2. Probability and Statistics

A formal characterization of probability (conditional probability, Bayes rule, likelihood, independence, etc.) and techniques derived from it (Bayes Nets, Markov Decision Processes, Hidden Markov Models, etc.) are at the heart of many Machine Learning algorithms; these are a means to deal with uncertainty in the real world. Closely related to this is the field of statistics, which provides various measures (mean, median, variance, etc.), distributions (uniform, normal, binomial, Poisson, etc.) and analysis methods (ANOVA, hypothesis testing, etc.) that are necessary for building and validating models from observed data. Many Machine Learning algorithms are essentially extensions of statistical modeling procedures.

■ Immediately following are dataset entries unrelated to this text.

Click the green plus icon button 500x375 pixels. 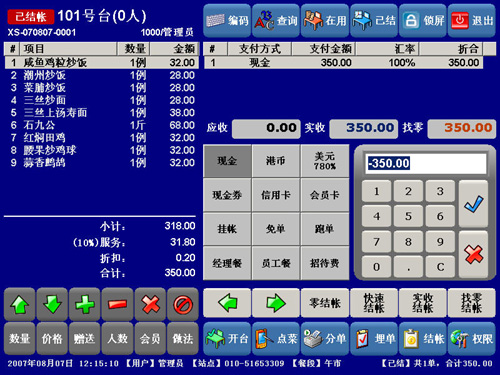click(85, 304)
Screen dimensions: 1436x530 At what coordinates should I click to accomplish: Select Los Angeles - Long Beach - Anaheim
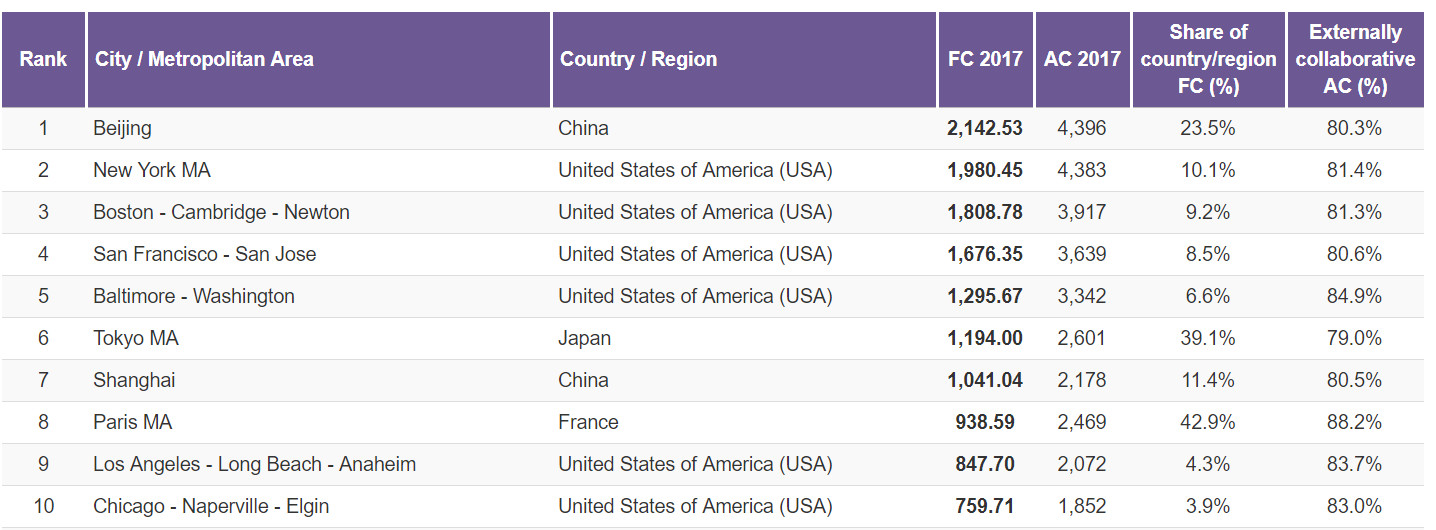[254, 464]
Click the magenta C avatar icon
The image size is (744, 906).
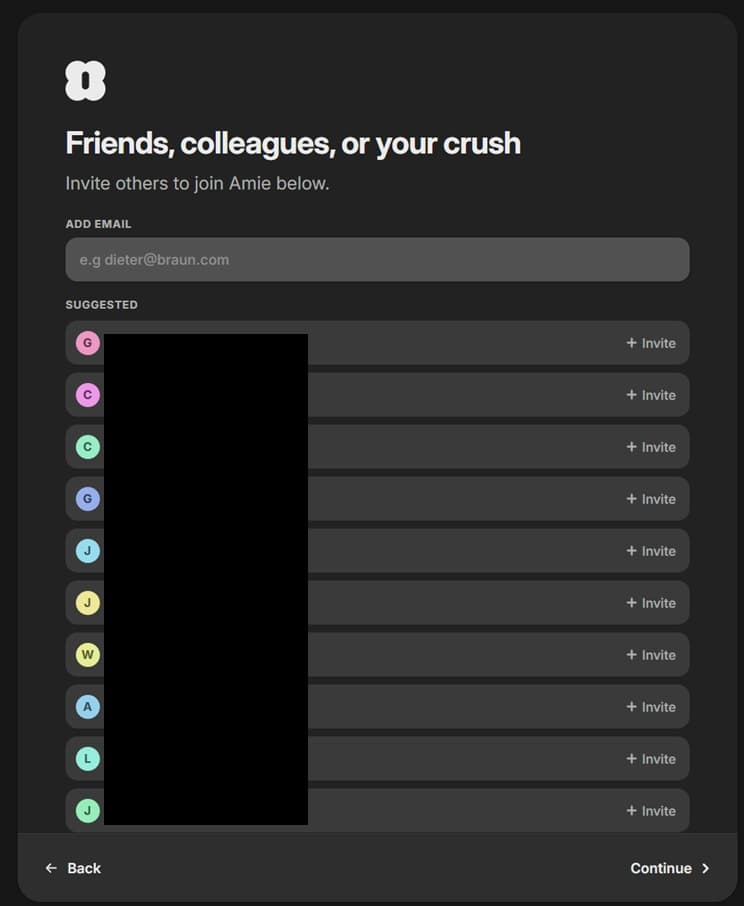(x=88, y=395)
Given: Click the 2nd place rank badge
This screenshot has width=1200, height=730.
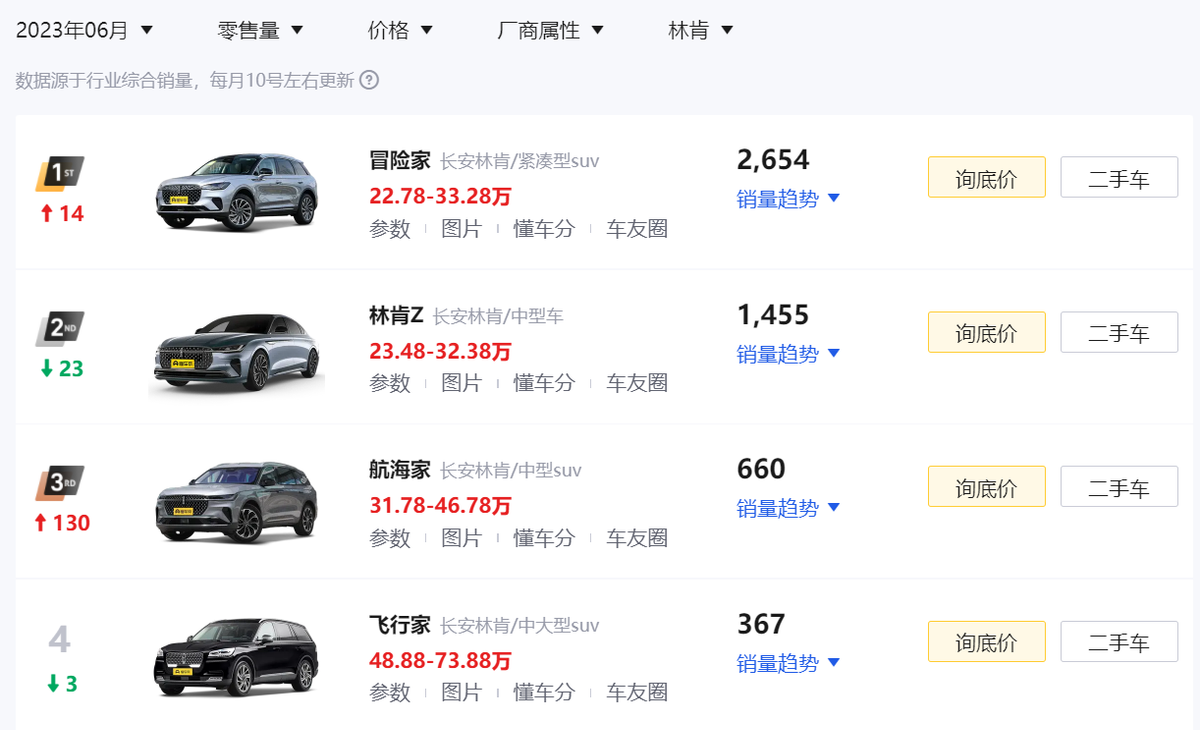Looking at the screenshot, I should [60, 328].
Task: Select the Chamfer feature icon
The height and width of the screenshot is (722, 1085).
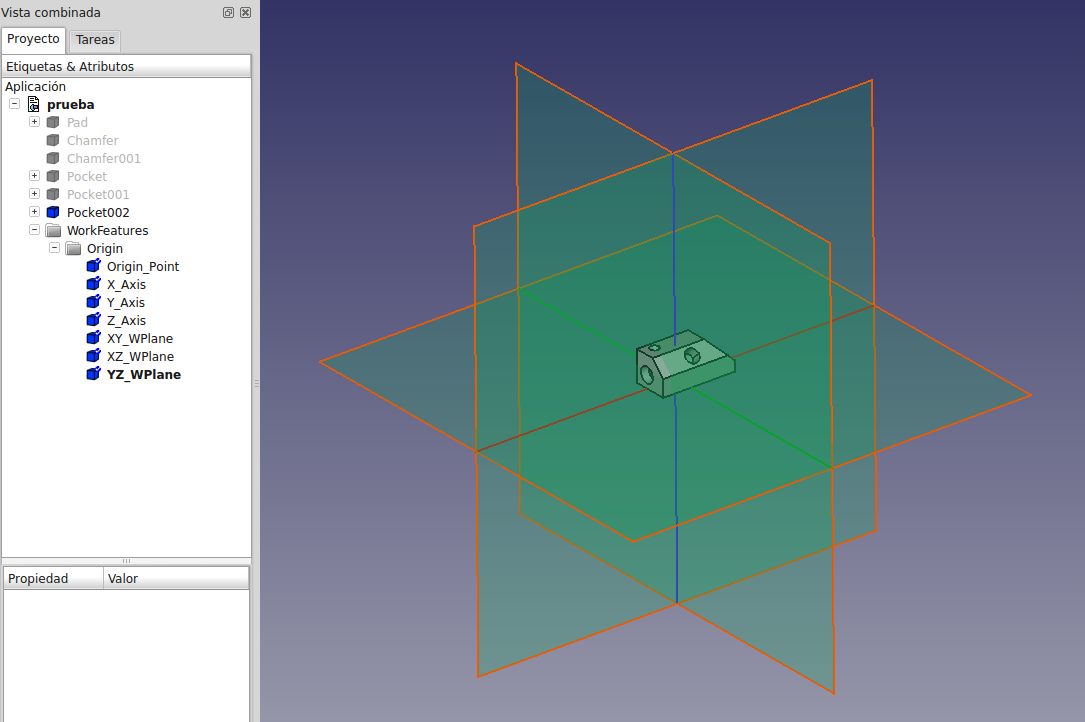Action: tap(53, 140)
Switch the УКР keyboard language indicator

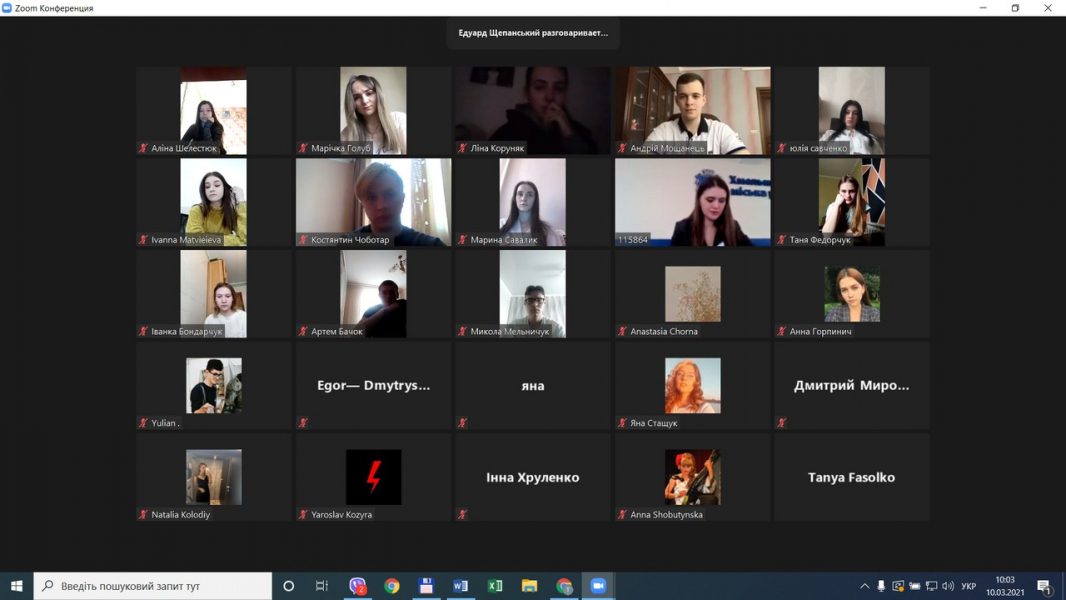(968, 586)
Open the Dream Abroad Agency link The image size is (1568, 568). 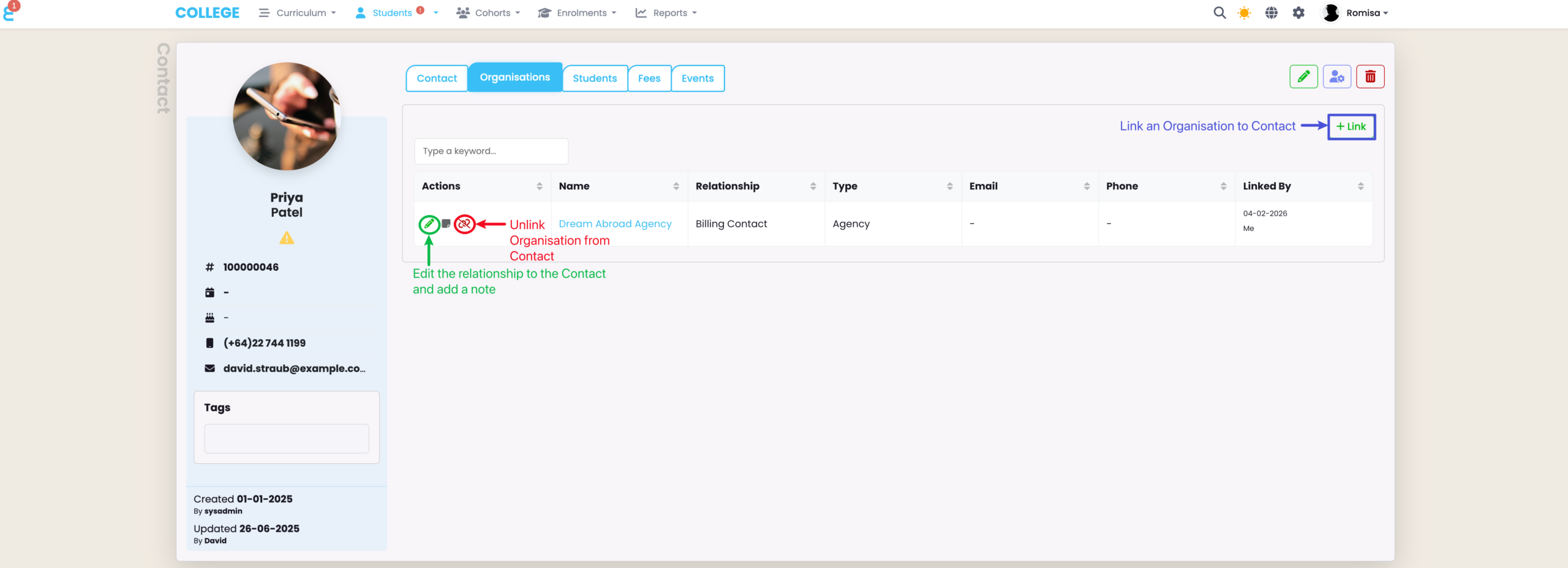[x=615, y=224]
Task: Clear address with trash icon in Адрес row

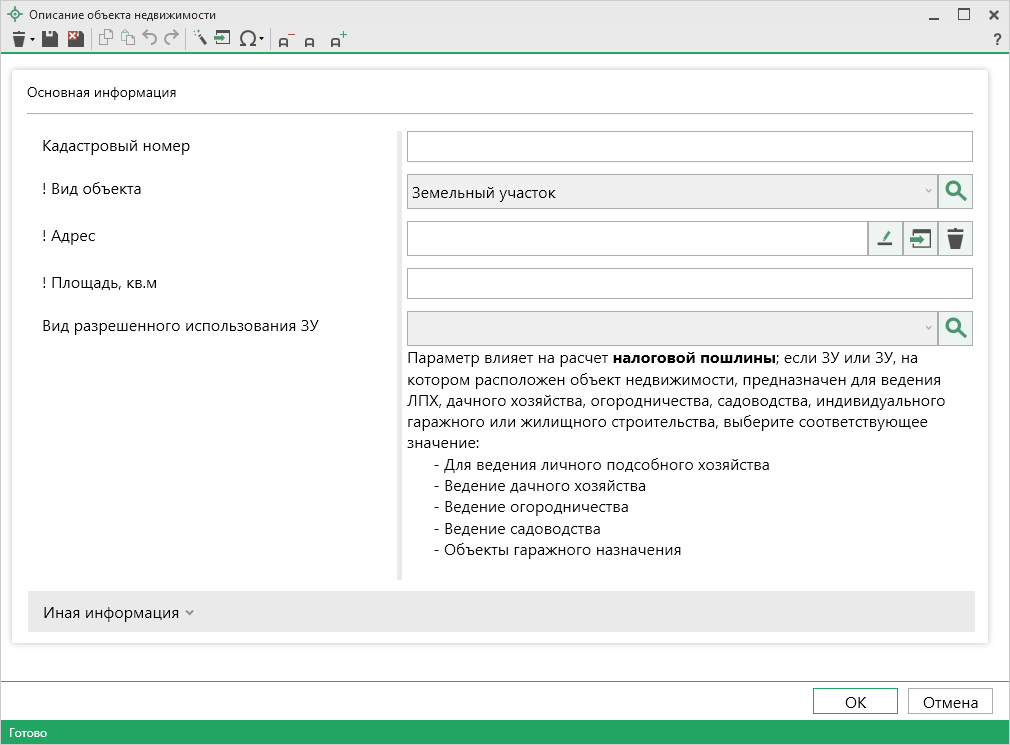Action: point(955,239)
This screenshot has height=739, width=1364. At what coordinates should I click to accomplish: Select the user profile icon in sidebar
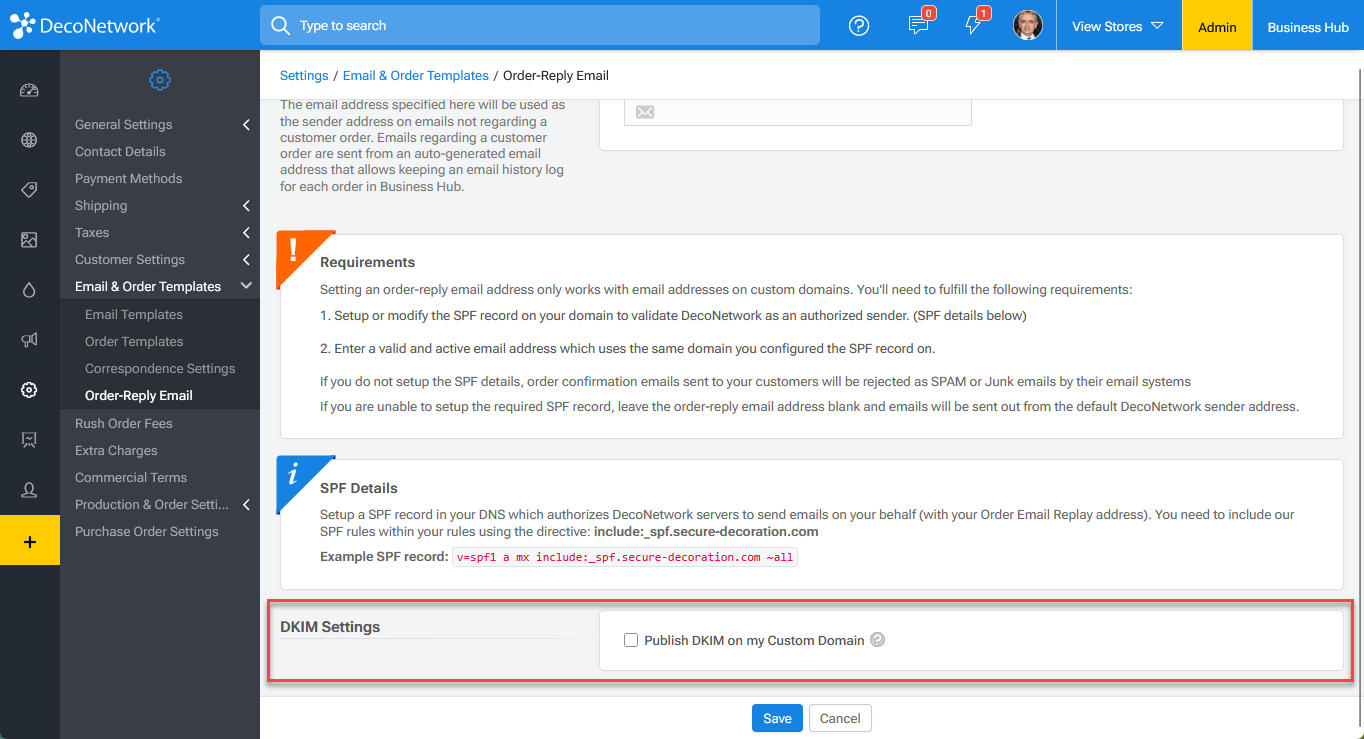(x=30, y=490)
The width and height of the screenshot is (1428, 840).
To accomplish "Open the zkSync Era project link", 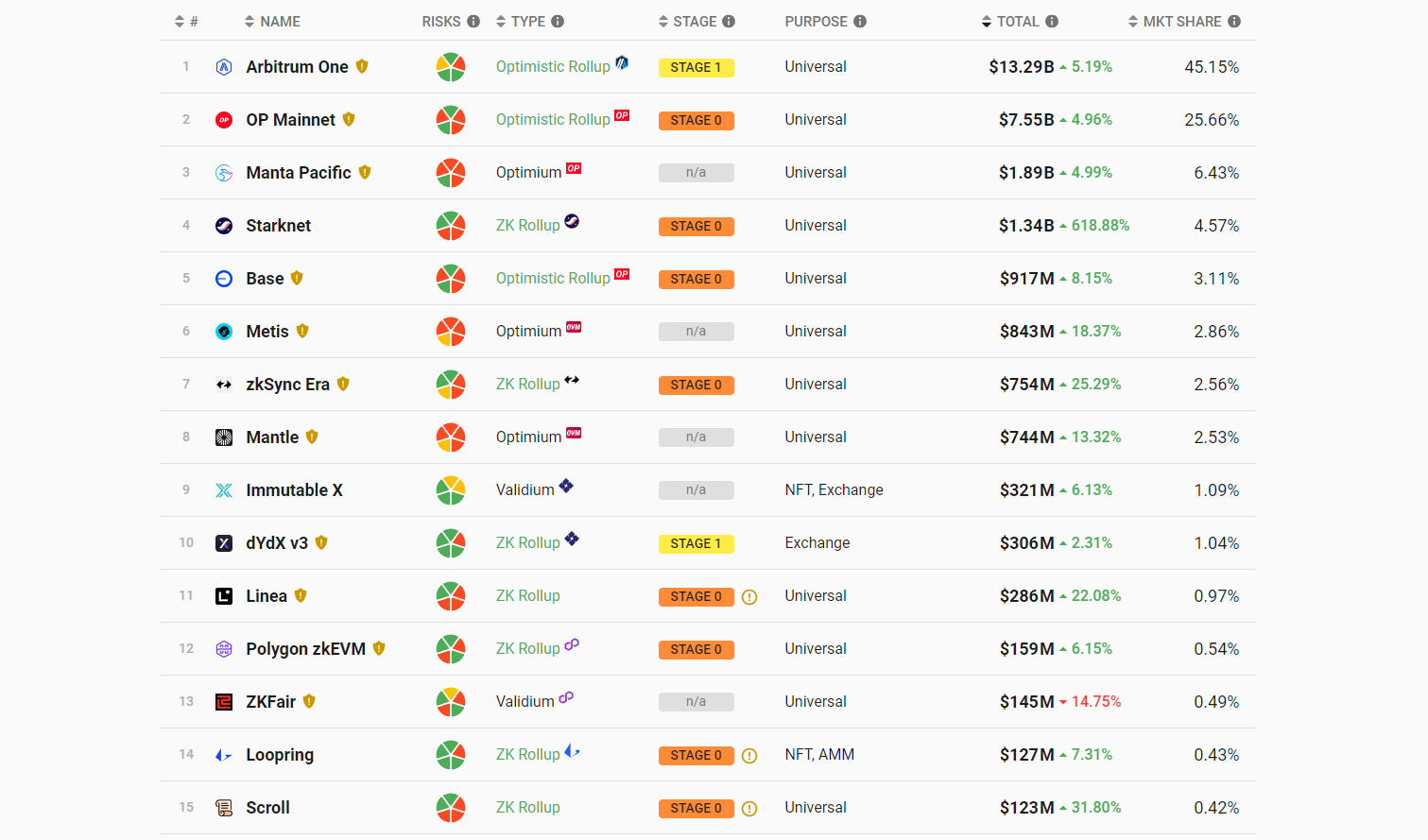I will point(287,385).
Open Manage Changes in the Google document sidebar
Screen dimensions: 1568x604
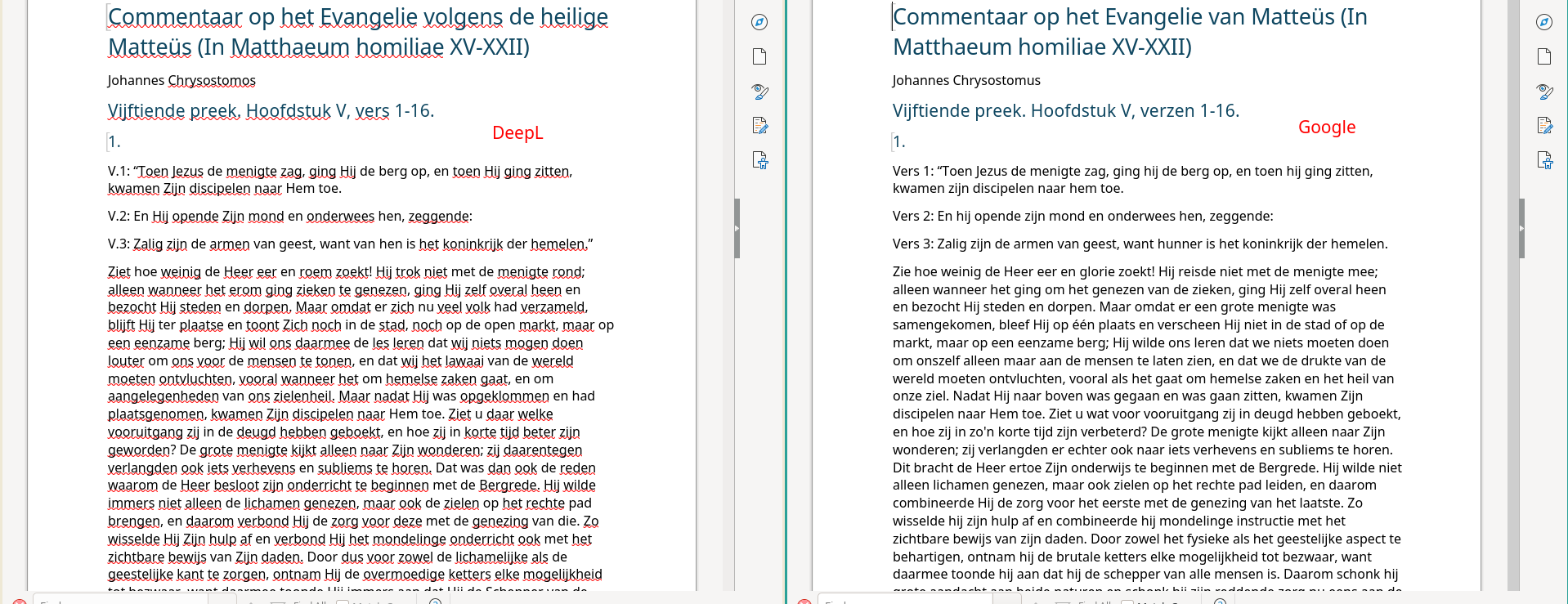coord(1544,126)
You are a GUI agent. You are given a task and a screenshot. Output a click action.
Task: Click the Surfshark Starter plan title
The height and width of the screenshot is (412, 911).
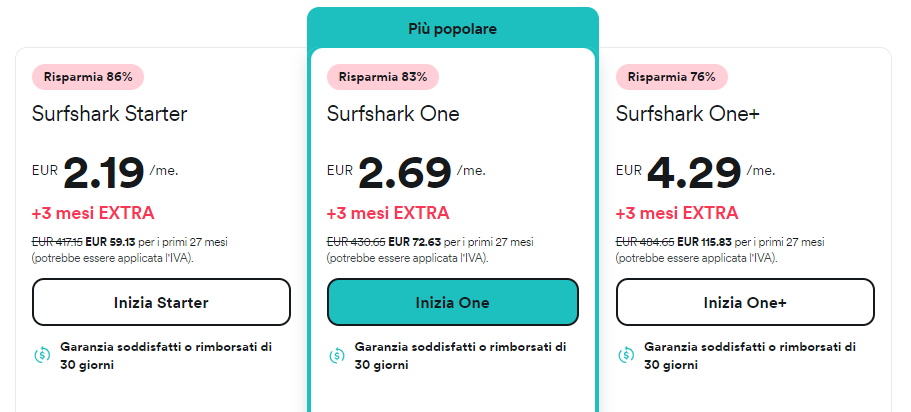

3. Data Modeling and Evaluation

Data modeling is the process of estimating the underlying structure of a given dataset, with the goal of finding useful patterns (correlations, clusters, eigenvectors, etc.) and/or predicting properties of previously unseen instances (classification, regression, anomaly detection, etc.). A key part of this estimation process is continually evaluating how good a given model is. Depending on the task at hand, you will need to choose an appropriate accuracy/error measure (e.g. log-loss for classification, sum-of-squared-errors for regression, etc.) and an evaluation strategy (training-testing split, sequential vs. randomized cross-validation, etc.). Iterative learning algorithms often directly utilize resulting errors to tweak the model (e.g. backpropagation for neural networks), so understanding these measures is very important even for just applying standard algorithms.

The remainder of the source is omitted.